## ACTIVITY
Copy each of the following records verbatim, keeping every line as it appears.
----
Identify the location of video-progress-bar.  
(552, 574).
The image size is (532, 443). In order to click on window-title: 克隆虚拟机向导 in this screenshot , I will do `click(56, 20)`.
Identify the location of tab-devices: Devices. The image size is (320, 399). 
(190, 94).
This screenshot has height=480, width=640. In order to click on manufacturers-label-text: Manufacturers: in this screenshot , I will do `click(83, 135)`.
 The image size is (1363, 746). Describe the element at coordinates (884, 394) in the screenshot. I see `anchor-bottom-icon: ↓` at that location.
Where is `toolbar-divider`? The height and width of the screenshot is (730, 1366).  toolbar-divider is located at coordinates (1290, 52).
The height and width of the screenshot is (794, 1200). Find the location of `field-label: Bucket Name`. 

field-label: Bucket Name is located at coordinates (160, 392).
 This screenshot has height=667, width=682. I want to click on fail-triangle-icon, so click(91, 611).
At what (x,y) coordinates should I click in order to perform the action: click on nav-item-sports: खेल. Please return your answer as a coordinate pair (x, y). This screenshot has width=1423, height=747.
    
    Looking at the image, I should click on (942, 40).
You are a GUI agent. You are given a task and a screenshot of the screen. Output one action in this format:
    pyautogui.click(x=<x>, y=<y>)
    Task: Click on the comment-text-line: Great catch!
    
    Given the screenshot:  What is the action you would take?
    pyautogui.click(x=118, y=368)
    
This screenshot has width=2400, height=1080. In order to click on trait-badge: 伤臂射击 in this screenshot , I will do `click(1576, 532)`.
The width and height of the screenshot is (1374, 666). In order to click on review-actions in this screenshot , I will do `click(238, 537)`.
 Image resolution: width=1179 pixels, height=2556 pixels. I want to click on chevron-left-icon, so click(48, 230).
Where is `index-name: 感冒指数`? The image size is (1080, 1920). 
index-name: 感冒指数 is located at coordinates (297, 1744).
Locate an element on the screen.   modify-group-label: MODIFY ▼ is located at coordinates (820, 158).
----
## REPLY TO THE EXERCISE
Identify the location of video-progress-bar.  
(552, 574).
The image size is (532, 443). In order to click on window-title: 克隆虚拟机向导 in this screenshot , I will do `click(56, 20)`.
Identify the location of tab-devices: Devices. The image size is (320, 399). 
(190, 94).
This screenshot has height=480, width=640. In order to click on manufacturers-label-text: Manufacturers: in this screenshot , I will do `click(83, 135)`.
 The image size is (1363, 746). Describe the element at coordinates (884, 394) in the screenshot. I see `anchor-bottom-icon: ↓` at that location.
Where is `toolbar-divider`? The height and width of the screenshot is (730, 1366).  toolbar-divider is located at coordinates (1290, 52).
The height and width of the screenshot is (794, 1200). Find the location of `field-label: Bucket Name`. 

field-label: Bucket Name is located at coordinates (160, 392).
 This screenshot has height=667, width=682. I want to click on fail-triangle-icon, so click(91, 611).
At what (x,y) coordinates should I click in order to perform the action: click on nav-item-sports: खेल. Please return your answer as a coordinate pair (x, y). This screenshot has width=1423, height=747.
    
    Looking at the image, I should click on (942, 40).
You are a GUI agent. You are given a task and a screenshot of the screen. Output one action in this format:
    pyautogui.click(x=<x>, y=<y>)
    Task: Click on the comment-text-line: Great catch!
    
    Given the screenshot:  What is the action you would take?
    pyautogui.click(x=118, y=368)
    
This screenshot has width=2400, height=1080. In order to click on trait-badge: 伤臂射击 in this screenshot , I will do `click(1576, 532)`.
The width and height of the screenshot is (1374, 666). In order to click on review-actions in this screenshot , I will do `click(238, 537)`.
 Image resolution: width=1179 pixels, height=2556 pixels. I want to click on chevron-left-icon, so click(48, 230).
Where is `index-name: 感冒指数`? The image size is (1080, 1920). 
index-name: 感冒指数 is located at coordinates (297, 1744).
Locate an element on the screen.   modify-group-label: MODIFY ▼ is located at coordinates (820, 158).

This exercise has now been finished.